Tell the Wind and Fire(28)
“I know,” Ethan said. “The guard said you were going to get something to eat. He knew the place was paid for, and that Carwyn had money in his pocket. He expected him to come right back. But he didn’t come back.”
“They weren’t delivering room service,” I said. “I took him out because I thought he should have something to eat, but then I tried a few different restaurants and they wouldn’t let us in.”
Ethan’s voice grew even more serious. “Did he get angry?”
No, I thought about saying. No, he didn’t get angry. I was the one who got angry. I broke the law and took off his collar because I felt bad about people being mean to the doppelganger. I fed him cupcakes and took him dancing with my friends. I basically took darkness made in your image out on a date. Why? I don’t know why, Ethan. I guess because I am a crazy person!
I couldn’t say that.
“Yeah,” I said instead. “He got angry. He ran off.”
He had run off. That much was true.
“I thought he would just go back to the hotel,” I said. I wished he had; that was like thinking he would. “Tell your uncle and your father I didn’t—”
“Don’t, Lucie,” Ethan said, sounding tired, and my heart beat a frantic pattern against my ribs. “I thought you should know he was gone,” Ethan continued. “I already told Dad and Uncle Mark that you had nothing to do with it.”
“I just meant . . . I didn’t mean to cause them any trouble,” I muttered. “I’m sorry I did.”
“Carwyn can make his own decisions. They’re nothing to do with you.” Ethan sighed, fingers curling around the stiff blue material of my uniform skirt, over my hip. “Maybe it’s for the best that he went,” he said. “When I first heard he was gone, I thought . . . I thought Uncle Mark or Dad might have had something to do with it.”
Ethan meant that his uncle or his father might have ordered Carwyn to be killed.
I repressed a shiver. I knew they were capable of it. But I hadn’t known Ethan believed that too. How could he live with them, if he knew? Ethan must have felt the shiver despite my efforts, because he put his arms around me, smoothing the hair that tumbled down my back, the big, solid muscles he got from the gym wrapped around me. I felt like he could shield me from anything, even though I knew it wasn’t true. I rubbed my cheek lightly against his, catching the corner of his mouth with mine. It was wonderful to feel that way, just the same.

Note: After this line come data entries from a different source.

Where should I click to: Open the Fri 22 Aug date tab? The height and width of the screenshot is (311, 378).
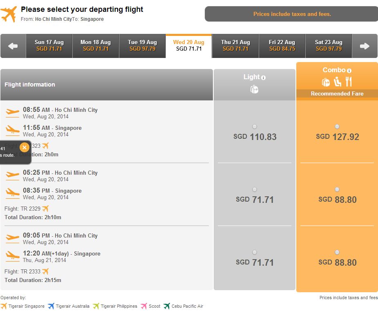coord(282,46)
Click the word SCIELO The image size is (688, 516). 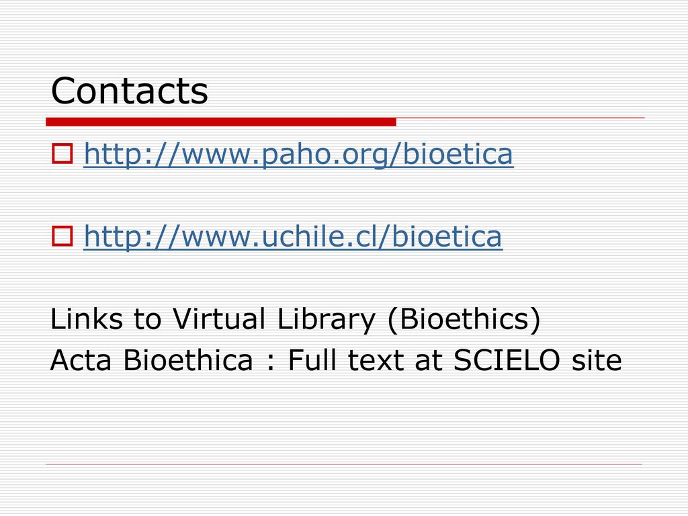[507, 360]
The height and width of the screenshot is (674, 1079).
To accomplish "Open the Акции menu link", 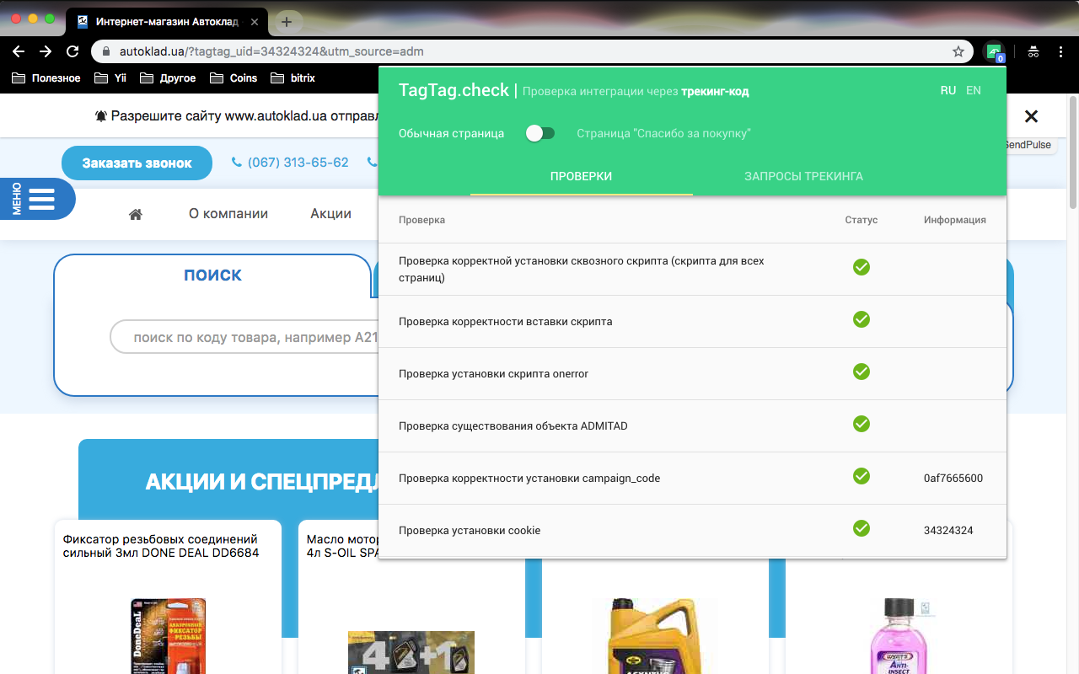I will tap(330, 214).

“I was always afraid he’d come back,” Ethan continued, low and confessional. “I was afraid that Dad would suffer for what he’d done, and I was afraid to . . . to look into a doppelganger’s eyes and see who he was, see if it meant I was doomed, like the stories say. Or if I was doomed for a different reason: that he was made because of me but we sent him away and we deserved whatever he did to us.”
“Ethan,” I said. “Ethan, you were a baby. I do wish you’d told me, but what happened to him was not your fault.”
“When he did come back, I didn’t like him,” said Ethan. “I don’t like that he had my mother for the first few years of my life. I don’t like that he doesn’t even remember her, that he doesn’t care about her or about much of anything. But that doesn’t mean he deserved to be treated like he was. He certainly didn’t deserve to die. If he got away, I’m glad. I wish they could all escape.”
I didn’t know if he meant doppelgangers or all the buried ones in the Dark city. It didn’t matter, since we couldn’t change the world. We were just two kids in our school uniforms, clinging to each other in a corridor full of the noise and bustle of school, trying to pretend the world away.
“I’m glad too,” I whispered. It felt like the first thing I had said to Ethan today that was not a lie.
I turned my face in closer to his, nuzzling, until we were kissing. My arm around his shoulders held him in, close against me. I did not want to let him go.
“And I’m late for class,” Ethan said regretfully. He kissed me again, lightly this time, mouth and then my cheek, and stepped away. “Can you come back to my place after school? I have a special reason for asking.”
“Sure,” I murmured. “And you don’t need a special reason.”
I was late for class too, but I didn’t go immediately. I sat on the sill of the window opposite my locker and fought back the thought of how much I had just lied to Ethan and how massively I had misjudged Carwyn.
I’d believed the fact that he’d waited outside the nightclub’s window meant I could trust him, but that hadn’t been true. He hadn’t wanted me to get caught because if I’d been taken by the guards, I would have been found with the doppelganger’s collar on me. He’d waited for me because he wanted a clean getaway, and once he’d accomplished that, he’d thrown me off a bridge.
He looked like Ethan. I hadn’t confused the two of them, but seeing the familiar, beloved lines of his face, even on someone else, had confused me. I’d been able to be familiar with him, to take chances on him without feeling as if they were the deadly, life-altering risks they were.
Because of that, I’d trusted him, much more than I should have, when I shouldn’t have trusted him at all. He was my best beloved’s shadow self, an image made out of darkness, but worse than that he was a stranger, and I did not know what he was capable of.